“We’re supposed to, by Constitution, apportion or redistrict every 10 years. The state legislature in Texas couldn’t do it in the last legislature, and three judges did it and they did a very poor job, as evidenced that the fact that we have a minority of Republicans in our congressional delegation.”
Now, first off, that’s a lie. We’re supposed to enumerate; it doesn’t say anything about redistricting. Article 1, section 2 says:
Representatives and direct Taxes shall be apportioned among the several States which may be included within this Union, according to their respective Numbers, which shall be determined by adding to the whole Number of free Persons, including those bound to Service for a Term of Years, and excluding Indians not taxed, three fifths of all other Persons. The actual Enumeration shall be made within three Years after the first Meeting of the Congress of the United States, and within every subsequent Term of ten Years, in such Manner as they shall by Law direct. The Number of Representatives shall not exceed one for every thirty Thousand, but each State shall have at Least one Representative…
And Amendment XIV says:
Representatives shall be apportioned among the several States according to their respective numbers, counting the whole number of persons in each State, excluding Indians not taxed. But when the right to vote at any election for the choice of electors for President and Vice-President of the United States, Representatives in Congress, the Executive and Judicial officers of a State, or the members of the Legislature thereof, is denied to any of the male inhabitants of such State, being twenty-one years of age, and citizens of the United States, or in any way abridged, except for participation in rebellion, or other crime, the basis of representation therein shall be reduced in the proportion which the number of such male citizens shall bear to the whole number of male citizens twenty-one years of age in such State.

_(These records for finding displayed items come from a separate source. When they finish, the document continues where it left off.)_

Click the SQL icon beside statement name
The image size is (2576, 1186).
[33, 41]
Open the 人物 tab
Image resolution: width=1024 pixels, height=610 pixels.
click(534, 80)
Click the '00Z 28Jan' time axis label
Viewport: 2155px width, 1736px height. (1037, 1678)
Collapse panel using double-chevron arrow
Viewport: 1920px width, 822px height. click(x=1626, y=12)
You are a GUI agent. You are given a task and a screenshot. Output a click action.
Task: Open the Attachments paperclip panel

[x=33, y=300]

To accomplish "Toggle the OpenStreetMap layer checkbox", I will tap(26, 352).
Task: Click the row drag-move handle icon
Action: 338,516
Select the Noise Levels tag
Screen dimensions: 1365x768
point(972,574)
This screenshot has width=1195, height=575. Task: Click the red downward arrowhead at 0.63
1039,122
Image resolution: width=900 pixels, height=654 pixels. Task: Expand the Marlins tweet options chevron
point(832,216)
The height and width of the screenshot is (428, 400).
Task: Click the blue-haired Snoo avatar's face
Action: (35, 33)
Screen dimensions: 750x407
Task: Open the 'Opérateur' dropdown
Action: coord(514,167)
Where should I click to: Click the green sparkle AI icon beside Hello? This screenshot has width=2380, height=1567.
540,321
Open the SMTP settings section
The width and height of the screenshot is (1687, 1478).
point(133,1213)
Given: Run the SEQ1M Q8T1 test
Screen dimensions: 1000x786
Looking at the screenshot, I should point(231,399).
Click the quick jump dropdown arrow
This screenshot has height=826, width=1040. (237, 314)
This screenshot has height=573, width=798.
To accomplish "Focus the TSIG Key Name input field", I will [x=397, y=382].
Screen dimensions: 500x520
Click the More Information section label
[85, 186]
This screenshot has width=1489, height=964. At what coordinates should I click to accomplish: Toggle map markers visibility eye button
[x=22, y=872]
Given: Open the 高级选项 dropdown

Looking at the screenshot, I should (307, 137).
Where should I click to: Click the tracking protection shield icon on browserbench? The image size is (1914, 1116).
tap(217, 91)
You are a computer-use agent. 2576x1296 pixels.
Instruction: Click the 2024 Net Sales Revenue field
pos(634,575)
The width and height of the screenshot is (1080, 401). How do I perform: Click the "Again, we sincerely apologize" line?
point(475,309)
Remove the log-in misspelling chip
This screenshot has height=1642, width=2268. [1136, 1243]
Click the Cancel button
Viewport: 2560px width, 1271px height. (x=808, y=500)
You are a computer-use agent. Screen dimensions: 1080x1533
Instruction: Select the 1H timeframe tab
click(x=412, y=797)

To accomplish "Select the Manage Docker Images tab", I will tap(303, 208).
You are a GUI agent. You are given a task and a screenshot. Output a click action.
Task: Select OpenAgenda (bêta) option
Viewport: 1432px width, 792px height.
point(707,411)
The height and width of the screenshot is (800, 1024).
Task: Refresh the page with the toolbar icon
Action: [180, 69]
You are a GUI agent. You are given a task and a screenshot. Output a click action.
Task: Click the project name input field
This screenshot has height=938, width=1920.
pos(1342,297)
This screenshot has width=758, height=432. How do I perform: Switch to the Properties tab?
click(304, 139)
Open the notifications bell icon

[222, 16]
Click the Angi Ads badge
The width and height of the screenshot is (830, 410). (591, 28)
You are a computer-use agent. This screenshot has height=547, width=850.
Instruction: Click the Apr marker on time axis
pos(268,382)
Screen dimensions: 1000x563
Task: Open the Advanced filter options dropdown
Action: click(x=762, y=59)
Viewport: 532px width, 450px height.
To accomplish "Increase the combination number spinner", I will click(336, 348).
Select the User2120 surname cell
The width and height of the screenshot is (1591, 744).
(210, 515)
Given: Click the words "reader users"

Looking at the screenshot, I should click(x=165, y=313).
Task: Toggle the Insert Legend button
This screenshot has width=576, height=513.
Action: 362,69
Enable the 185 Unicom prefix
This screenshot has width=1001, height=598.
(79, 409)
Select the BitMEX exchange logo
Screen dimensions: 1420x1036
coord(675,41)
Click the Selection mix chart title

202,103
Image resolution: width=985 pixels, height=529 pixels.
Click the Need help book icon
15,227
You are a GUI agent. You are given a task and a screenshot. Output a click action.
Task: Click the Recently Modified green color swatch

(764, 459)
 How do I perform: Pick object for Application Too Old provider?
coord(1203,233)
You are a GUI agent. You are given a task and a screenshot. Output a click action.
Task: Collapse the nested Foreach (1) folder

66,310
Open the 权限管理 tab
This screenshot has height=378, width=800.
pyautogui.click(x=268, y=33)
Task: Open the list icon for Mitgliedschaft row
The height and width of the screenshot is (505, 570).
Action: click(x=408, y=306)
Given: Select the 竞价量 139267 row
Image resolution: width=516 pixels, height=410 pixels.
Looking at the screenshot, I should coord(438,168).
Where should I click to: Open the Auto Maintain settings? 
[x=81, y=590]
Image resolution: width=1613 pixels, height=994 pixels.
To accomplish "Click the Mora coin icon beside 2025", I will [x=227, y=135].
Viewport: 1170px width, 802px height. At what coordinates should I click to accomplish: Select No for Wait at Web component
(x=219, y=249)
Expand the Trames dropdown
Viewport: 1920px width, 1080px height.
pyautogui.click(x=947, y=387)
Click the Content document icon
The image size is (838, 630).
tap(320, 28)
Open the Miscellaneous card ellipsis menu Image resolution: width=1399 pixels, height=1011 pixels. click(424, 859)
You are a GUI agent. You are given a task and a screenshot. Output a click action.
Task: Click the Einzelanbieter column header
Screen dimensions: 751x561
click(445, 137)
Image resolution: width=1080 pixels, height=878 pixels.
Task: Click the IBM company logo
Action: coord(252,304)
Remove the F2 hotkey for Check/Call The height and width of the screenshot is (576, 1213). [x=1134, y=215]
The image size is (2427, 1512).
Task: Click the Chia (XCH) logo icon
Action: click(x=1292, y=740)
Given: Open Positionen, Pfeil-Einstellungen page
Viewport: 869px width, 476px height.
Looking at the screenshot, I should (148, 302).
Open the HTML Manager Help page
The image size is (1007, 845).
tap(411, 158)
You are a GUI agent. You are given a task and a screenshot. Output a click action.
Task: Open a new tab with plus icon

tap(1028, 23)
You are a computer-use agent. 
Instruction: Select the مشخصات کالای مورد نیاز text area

There’s nothing about Congressional districts in there. It just says that states get Representatives in proportion to their populations. (And he does mean the US Constitution; go read the full transcript.)
So, first off, DeLay is a big fat liar.
That said, yep, it’s a horrendously gerrymandered state. In 2002, 1,885,178 people voted for Democratic Congressmen and 2,290,723 voted for Republican Congressmen. And there’s a Democratic majority in the Texas delegation?
This combination of lying and accuracy is what gets me about major party politics.